| THE PROBLEM |
Below is a listing; copy all of it exactly.

| THE INPUT |
============
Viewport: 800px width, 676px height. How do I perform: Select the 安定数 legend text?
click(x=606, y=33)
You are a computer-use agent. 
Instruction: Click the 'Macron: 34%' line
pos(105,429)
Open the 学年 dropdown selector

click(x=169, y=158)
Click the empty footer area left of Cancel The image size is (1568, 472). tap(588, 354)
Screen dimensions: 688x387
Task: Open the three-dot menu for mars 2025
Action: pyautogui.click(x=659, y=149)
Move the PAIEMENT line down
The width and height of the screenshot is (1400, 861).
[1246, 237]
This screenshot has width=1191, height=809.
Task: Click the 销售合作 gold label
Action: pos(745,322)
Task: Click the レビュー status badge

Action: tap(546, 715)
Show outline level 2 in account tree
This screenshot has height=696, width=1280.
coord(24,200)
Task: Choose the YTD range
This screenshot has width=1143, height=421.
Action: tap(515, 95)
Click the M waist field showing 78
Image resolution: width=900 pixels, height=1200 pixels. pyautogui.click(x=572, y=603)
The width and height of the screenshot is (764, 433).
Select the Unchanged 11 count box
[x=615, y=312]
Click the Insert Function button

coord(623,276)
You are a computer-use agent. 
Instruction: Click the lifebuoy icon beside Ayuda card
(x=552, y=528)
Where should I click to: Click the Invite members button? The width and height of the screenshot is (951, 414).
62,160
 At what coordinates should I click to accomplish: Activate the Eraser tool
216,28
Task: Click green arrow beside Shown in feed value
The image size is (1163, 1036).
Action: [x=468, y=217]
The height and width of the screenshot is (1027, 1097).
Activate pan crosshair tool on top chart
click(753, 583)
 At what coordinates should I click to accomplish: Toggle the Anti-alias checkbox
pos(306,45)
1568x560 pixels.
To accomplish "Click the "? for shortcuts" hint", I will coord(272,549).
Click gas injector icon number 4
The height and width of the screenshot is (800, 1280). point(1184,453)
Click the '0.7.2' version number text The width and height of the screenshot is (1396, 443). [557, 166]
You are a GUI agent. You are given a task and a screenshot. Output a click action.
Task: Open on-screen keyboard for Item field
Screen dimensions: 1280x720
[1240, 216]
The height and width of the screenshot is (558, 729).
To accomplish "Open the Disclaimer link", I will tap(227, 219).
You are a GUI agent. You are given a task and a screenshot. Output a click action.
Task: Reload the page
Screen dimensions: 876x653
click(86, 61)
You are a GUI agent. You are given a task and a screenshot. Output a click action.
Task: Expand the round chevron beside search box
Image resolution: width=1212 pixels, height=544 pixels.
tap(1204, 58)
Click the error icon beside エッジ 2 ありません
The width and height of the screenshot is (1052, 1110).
============
| FINAL ANSWER |
Viewport: 800px width, 676px height. How do I perform: Select the 安定数 legend text?
click(x=606, y=33)
You are a computer-use agent. 
Instruction: Click the 'Macron: 34%' line
pos(105,429)
Open the 学年 dropdown selector

click(x=169, y=158)
Click the empty footer area left of Cancel The image size is (1568, 472). tap(588, 354)
Screen dimensions: 688x387
Task: Open the three-dot menu for mars 2025
Action: pyautogui.click(x=659, y=149)
Move the PAIEMENT line down
The width and height of the screenshot is (1400, 861).
[1246, 237]
This screenshot has width=1191, height=809.
Task: Click the 销售合作 gold label
Action: pos(745,322)
Task: Click the レビュー status badge

Action: tap(546, 715)
Show outline level 2 in account tree
This screenshot has height=696, width=1280.
coord(24,200)
Task: Choose the YTD range
This screenshot has width=1143, height=421.
Action: tap(515, 95)
Click the M waist field showing 78
Image resolution: width=900 pixels, height=1200 pixels. pyautogui.click(x=572, y=603)
The width and height of the screenshot is (764, 433).
Select the Unchanged 11 count box
[x=615, y=312]
Click the Insert Function button

coord(623,276)
You are a computer-use agent. 
Instruction: Click the lifebuoy icon beside Ayuda card
(x=552, y=528)
Where should I click to: Click the Invite members button? The width and height of the screenshot is (951, 414).
62,160
 At what coordinates should I click to accomplish: Activate the Eraser tool
216,28
Task: Click green arrow beside Shown in feed value
The image size is (1163, 1036).
Action: [x=468, y=217]
The height and width of the screenshot is (1027, 1097).
Activate pan crosshair tool on top chart
click(753, 583)
 At what coordinates should I click to accomplish: Toggle the Anti-alias checkbox
pos(306,45)
1568x560 pixels.
To accomplish "Click the "? for shortcuts" hint", I will coord(272,549).
Click gas injector icon number 4
The height and width of the screenshot is (800, 1280). point(1184,453)
Click the '0.7.2' version number text The width and height of the screenshot is (1396, 443). [557, 166]
You are a GUI agent. You are given a task and a screenshot. Output a click action.
Task: Open on-screen keyboard for Item field
Screen dimensions: 1280x720
[1240, 216]
The height and width of the screenshot is (558, 729).
To accomplish "Open the Disclaimer link", I will tap(227, 219).
You are a GUI agent. You are given a task and a screenshot. Output a click action.
Task: Reload the page
Screen dimensions: 876x653
click(86, 61)
You are a GUI agent. You are given a task and a screenshot. Output a click action.
Task: Expand the round chevron beside search box
Image resolution: width=1212 pixels, height=544 pixels.
tap(1204, 58)
Click the error icon beside エッジ 2 ありません
The width and height of the screenshot is (1052, 1110).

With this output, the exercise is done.